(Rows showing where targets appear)

####

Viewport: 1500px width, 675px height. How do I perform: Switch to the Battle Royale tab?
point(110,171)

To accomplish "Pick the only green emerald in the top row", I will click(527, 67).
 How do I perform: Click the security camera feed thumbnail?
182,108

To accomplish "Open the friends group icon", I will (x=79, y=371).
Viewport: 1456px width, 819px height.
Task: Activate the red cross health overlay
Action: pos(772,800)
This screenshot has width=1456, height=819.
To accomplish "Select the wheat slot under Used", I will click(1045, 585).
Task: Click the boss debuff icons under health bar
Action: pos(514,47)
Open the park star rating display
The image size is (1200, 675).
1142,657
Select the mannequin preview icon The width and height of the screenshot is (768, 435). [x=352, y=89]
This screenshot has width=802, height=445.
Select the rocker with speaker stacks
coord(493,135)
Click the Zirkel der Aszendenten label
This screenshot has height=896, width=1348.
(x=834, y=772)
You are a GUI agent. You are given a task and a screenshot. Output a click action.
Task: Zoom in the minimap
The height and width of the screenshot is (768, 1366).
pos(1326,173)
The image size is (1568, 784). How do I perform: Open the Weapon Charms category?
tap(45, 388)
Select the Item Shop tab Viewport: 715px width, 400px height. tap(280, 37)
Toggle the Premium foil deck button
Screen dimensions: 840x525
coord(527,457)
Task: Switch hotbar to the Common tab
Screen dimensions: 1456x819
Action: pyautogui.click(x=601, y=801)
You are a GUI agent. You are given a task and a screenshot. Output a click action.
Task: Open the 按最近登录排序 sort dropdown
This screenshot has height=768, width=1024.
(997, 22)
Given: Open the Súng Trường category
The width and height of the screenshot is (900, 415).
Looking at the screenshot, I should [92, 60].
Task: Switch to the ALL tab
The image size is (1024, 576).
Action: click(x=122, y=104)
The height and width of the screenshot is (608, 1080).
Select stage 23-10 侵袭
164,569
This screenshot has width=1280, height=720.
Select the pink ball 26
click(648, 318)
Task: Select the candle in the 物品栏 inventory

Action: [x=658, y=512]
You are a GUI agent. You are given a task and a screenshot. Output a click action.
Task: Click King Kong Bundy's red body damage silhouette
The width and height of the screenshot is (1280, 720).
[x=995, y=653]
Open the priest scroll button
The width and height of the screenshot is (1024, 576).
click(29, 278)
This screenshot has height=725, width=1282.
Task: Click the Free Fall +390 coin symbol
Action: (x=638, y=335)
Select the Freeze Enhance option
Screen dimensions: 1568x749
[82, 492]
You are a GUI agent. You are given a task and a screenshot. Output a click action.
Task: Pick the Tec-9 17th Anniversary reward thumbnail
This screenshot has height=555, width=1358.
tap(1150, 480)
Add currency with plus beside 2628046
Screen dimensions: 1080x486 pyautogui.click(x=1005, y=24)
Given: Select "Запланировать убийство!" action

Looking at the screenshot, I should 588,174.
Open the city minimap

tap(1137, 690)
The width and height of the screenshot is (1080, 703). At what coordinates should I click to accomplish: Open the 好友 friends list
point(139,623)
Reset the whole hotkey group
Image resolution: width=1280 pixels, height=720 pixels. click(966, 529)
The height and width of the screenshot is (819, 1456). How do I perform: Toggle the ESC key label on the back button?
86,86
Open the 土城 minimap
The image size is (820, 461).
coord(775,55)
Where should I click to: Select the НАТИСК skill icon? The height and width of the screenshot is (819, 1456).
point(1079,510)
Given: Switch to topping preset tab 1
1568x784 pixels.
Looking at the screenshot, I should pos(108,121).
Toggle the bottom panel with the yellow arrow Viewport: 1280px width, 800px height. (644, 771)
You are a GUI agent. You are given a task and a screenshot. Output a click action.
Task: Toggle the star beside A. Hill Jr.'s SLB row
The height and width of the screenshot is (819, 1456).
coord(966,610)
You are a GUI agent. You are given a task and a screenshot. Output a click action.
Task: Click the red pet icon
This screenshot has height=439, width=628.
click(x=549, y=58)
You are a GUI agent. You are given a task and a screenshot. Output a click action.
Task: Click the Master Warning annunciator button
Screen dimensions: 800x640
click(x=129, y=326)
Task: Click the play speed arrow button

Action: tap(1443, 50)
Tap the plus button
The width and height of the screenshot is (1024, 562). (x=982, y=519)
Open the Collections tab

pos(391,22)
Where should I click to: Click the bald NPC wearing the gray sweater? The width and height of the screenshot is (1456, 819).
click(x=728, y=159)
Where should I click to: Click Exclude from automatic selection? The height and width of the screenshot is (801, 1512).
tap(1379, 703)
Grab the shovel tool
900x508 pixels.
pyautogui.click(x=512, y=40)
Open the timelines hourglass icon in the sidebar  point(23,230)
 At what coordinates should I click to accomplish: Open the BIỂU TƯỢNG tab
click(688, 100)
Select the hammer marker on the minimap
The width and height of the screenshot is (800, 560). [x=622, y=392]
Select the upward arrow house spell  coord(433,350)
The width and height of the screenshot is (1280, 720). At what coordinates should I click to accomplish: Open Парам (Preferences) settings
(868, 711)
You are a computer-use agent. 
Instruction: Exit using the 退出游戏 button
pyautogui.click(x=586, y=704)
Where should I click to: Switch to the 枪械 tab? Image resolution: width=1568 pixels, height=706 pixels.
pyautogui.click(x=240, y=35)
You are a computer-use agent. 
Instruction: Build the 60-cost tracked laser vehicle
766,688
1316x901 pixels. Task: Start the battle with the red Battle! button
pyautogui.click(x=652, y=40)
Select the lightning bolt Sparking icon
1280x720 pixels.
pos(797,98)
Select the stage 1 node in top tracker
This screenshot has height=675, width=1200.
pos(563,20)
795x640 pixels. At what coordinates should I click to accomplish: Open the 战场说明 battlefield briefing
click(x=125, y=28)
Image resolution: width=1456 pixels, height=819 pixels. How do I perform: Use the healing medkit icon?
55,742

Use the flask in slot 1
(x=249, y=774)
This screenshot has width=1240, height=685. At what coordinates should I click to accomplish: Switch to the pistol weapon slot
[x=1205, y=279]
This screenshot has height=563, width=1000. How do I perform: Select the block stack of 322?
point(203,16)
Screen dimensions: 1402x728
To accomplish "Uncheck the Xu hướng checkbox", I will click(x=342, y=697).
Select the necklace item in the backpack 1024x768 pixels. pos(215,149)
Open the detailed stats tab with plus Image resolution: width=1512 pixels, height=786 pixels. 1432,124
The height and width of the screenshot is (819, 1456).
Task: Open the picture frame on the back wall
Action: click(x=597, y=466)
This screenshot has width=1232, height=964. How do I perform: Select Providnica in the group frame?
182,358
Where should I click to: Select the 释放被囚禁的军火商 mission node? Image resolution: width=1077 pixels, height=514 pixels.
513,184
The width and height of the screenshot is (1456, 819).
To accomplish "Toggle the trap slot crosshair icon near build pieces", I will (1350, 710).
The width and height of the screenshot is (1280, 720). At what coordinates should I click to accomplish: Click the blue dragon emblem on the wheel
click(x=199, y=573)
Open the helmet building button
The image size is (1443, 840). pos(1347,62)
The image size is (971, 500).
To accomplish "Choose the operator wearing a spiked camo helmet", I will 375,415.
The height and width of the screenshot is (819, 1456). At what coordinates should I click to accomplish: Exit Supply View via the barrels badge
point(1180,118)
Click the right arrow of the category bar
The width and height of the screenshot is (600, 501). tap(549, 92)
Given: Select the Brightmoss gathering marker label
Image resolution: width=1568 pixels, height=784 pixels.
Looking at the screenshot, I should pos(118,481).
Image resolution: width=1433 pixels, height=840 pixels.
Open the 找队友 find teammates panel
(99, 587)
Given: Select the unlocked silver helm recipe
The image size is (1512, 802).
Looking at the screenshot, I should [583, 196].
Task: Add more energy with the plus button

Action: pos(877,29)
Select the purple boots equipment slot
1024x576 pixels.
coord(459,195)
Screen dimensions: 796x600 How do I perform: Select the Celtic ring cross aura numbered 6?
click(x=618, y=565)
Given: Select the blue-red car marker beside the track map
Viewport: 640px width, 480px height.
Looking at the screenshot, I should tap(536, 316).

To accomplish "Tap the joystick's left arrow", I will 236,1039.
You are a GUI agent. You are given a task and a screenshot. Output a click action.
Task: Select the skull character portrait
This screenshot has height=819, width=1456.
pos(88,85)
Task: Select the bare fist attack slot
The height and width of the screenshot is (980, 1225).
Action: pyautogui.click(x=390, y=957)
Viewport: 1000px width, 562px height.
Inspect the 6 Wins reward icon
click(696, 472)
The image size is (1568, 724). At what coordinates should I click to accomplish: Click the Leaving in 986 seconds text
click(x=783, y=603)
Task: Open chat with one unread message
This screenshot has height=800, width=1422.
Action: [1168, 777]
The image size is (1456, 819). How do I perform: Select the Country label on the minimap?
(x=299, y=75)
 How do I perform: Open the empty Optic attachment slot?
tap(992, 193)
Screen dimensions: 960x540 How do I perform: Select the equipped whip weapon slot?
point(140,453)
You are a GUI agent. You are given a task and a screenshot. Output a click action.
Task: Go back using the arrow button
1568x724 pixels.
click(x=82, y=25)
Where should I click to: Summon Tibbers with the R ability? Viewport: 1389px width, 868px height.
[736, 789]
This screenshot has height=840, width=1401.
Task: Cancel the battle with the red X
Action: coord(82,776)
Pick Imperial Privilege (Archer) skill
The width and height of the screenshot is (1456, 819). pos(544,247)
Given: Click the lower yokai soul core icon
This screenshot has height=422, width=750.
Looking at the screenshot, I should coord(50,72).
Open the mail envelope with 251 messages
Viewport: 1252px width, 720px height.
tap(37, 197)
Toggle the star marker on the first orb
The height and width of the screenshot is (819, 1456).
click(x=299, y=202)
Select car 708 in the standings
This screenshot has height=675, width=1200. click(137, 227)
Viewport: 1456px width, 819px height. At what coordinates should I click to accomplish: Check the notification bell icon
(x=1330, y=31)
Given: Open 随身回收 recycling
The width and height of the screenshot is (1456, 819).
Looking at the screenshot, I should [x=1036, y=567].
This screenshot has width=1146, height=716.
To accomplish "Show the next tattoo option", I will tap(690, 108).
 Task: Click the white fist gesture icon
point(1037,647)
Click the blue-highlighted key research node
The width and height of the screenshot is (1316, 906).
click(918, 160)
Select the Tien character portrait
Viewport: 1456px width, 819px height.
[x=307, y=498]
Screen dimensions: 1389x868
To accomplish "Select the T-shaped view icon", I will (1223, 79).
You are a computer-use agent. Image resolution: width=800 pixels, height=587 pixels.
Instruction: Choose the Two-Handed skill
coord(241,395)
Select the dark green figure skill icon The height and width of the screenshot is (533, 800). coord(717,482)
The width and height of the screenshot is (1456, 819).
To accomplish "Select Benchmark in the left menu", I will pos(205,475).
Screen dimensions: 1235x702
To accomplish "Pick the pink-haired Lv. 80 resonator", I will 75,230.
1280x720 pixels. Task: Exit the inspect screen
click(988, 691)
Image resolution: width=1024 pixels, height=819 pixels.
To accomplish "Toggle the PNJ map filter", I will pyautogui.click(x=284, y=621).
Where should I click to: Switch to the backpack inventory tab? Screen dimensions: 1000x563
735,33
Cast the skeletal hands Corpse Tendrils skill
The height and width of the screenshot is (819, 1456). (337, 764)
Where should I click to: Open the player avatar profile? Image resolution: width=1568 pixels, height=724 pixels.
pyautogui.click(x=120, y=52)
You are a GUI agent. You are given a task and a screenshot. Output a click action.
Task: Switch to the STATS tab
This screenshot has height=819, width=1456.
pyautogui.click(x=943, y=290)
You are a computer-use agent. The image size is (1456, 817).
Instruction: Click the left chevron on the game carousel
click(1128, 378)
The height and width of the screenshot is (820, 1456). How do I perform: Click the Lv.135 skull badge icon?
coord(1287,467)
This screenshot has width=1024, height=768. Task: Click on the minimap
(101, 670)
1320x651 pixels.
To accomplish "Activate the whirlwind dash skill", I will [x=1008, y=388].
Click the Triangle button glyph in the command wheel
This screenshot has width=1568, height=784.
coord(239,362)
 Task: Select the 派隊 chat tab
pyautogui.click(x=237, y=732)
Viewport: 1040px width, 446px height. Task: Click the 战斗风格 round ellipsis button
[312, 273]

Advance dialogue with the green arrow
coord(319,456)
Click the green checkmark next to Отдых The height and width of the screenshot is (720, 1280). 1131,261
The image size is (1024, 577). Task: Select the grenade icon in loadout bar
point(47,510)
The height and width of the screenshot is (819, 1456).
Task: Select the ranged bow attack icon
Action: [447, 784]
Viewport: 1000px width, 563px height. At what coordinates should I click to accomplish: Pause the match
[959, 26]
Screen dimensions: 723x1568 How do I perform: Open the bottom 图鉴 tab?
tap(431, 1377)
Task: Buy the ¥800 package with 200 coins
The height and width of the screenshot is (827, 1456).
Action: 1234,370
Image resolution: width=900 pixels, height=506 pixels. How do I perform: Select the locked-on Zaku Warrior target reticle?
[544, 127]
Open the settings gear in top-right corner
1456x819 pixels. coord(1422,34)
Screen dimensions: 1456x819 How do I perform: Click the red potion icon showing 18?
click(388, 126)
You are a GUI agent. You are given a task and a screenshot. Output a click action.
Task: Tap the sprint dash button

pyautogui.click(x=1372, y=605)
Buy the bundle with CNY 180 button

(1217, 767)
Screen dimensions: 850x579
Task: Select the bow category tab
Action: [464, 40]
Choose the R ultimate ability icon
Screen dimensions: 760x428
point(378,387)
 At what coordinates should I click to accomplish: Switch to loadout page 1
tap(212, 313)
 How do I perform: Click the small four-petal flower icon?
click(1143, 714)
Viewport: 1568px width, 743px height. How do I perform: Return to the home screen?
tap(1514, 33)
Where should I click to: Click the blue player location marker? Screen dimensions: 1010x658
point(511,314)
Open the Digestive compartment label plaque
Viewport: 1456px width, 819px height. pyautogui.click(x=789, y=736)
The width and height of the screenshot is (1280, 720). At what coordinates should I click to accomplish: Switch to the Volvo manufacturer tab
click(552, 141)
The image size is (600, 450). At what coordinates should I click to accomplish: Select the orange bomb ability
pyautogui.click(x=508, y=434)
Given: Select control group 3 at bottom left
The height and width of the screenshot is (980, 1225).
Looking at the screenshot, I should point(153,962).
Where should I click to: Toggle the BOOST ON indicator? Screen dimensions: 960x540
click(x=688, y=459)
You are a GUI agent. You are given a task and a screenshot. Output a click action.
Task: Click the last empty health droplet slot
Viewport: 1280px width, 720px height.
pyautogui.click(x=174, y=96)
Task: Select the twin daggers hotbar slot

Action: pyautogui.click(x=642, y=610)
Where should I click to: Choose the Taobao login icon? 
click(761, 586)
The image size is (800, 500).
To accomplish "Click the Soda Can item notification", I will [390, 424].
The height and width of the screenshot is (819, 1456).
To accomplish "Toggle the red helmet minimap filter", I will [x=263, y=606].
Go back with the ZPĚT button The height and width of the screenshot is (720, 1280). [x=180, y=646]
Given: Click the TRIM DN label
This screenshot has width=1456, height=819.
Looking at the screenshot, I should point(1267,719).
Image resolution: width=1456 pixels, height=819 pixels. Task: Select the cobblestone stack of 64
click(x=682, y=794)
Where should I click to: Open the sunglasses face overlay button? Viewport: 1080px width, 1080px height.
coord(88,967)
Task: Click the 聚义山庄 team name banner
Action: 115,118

####

* **What you are asked to do**
Convert the records from the line with "Task: Select the twin daggers hotbar slot" to the line with "will [390, 424]." into a two-column CSV with columns named request and answer. Write one row per request, put each value in a single quoted field, and replace any line breaks with spaces.

* **Solution below**
request,answer
"Task: Select the twin daggers hotbar slot","Action: pyautogui.click(x=642, y=610)"
"Where should I click to: Choose the Taobao login icon?","click(761, 586)"
"The image size is (800, 500). To accomplish ""Click the Soda Can item notification"",","I will [390, 424]."